Passengers described desperate situations — a mother pleading for sanitary pads for her daughter, a woman unable to transport her husband’s coffin, and others stranded while trying to reach family funerals or hospitals. “It was like a lockdown at the airport,” one passenger said, describing the panic that unfolded as IndiGo’s mismanagement crippled operations nationwide.

Root Cause: IndiGo’s Market Monopoly

The turmoil, industry experts argue, stems from IndiGo’s monopolistic control over India’s domestic aviation market. The airline operates nearly 2,100 flights daily and holds around 60% market share — meaning every second plane flying within India belongs to IndiGo.

This dominance has given the company unparalleled influence. When IndiGo falters, the entire aviation system suffers. Passengers are left with few alternatives, as other airlines lack capacity to absorb stranded travellers. The result: skyrocketing ticket prices, chaos at terminals, and total dependence on a single private operator.

Aviation pioneer Captain G.R. Gopinath, founder of Air Deccan, criticised the government’s inaction, noting that on some routes, IndiGo’s economy fares surged to ₹1 lakh. He compared the situation to a hostage crisis, writing that the airline “held the system ransom” and forced regulators to defer new safety rules meant to protect pilots and passengers.

Government Intervention and Regulatory Weakness

The crisis erupted after IndiGo failed to comply with the Flight Duty Time Limitations (FDTL) — rules introduced by the DGCA in January 2024 requiring adequate rest for pilots. Despite having nearly two years to adapt, IndiGo blamed the rule for operational disruptions, citing a shortage of pilots.

Under mounting public pressure, the government stepped in, temporarily relaxing FDTL norms and capping airfare hikes. Officials claimed the move was to protect passengers, but analysts say it exposed the state’s vulnerability to corporate monopolies. “The government had no option but to yield,” said one aviation policy expert, pointing out that ignoring safety regulations for short-term relief could have long-term consequences.

The crisis also rekindled memories of the June 2025 Air India crash near London, which claimed over 240 lives. Experts warn that compromising pilot rest and safety standards to maintain flight schedules could risk another tragedy.

If Telecom Giants Fail: A National Paralysis

The article raises a troubling question — what if a similar crisis struck the telecom sector, where Jio and Airtel together control nearly 80% of subscribers and serve over 780 million users?

If both networks failed simultaneously, the repercussions would be catastrophic.
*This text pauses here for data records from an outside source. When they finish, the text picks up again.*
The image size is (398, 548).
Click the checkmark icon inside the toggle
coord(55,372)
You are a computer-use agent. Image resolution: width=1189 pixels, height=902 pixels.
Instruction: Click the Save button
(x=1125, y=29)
Internet shutdowns would halt UPI transactions, online banking, OTP verifications, video calls, OTT streaming, and emergency communications. Critical services such as airports, hospitals, stock exchanges, and small businesses — many of which rely on WhatsApp and digital payments — would come to a standstill.

In essence, a telecom breakdown could paralyse India’s digital economy, exposing the nation’s dependence on a duopoly.

E-commerce Monopoly: Another Fragile Ecosystem

The same risk looms over the e-commerce sector, where Amazon and Flipkart dominate nearly 80% of the market. A disruption similar to IndiGo’s could cripple daily life — halting delivery of groceries, medicines, and essential goods, freezing refunds and customer support, and leaving small sellers without platforms to trade.

Local retailers, freed from competition, might exploit shortages by inflating prices. Such a scenario underscores the perils of market centralisation in sectors critical to everyday living.

A Wake-Up Call for Regulators

The IndiGo crisis, analysts say, is a warning shot for policymakers and regulators. A single company’s operational failure exposed systemic weaknesses in India’s infrastructure and consumer protection mechanisms.

As the aviation regulator DGCA investigates and IndiGo works to restore normalcy, the broader lesson remains clear: unchecked monopoly power in any essential service — whether air travel, telecom, or e-commerce — poses a direct threat to economic stability and citizen welfare.

Without stronger competition laws, redundancy frameworks, and regulatory oversight, India risks repeating this crisis across multiple sectors — each time with millions of citizens paying the price.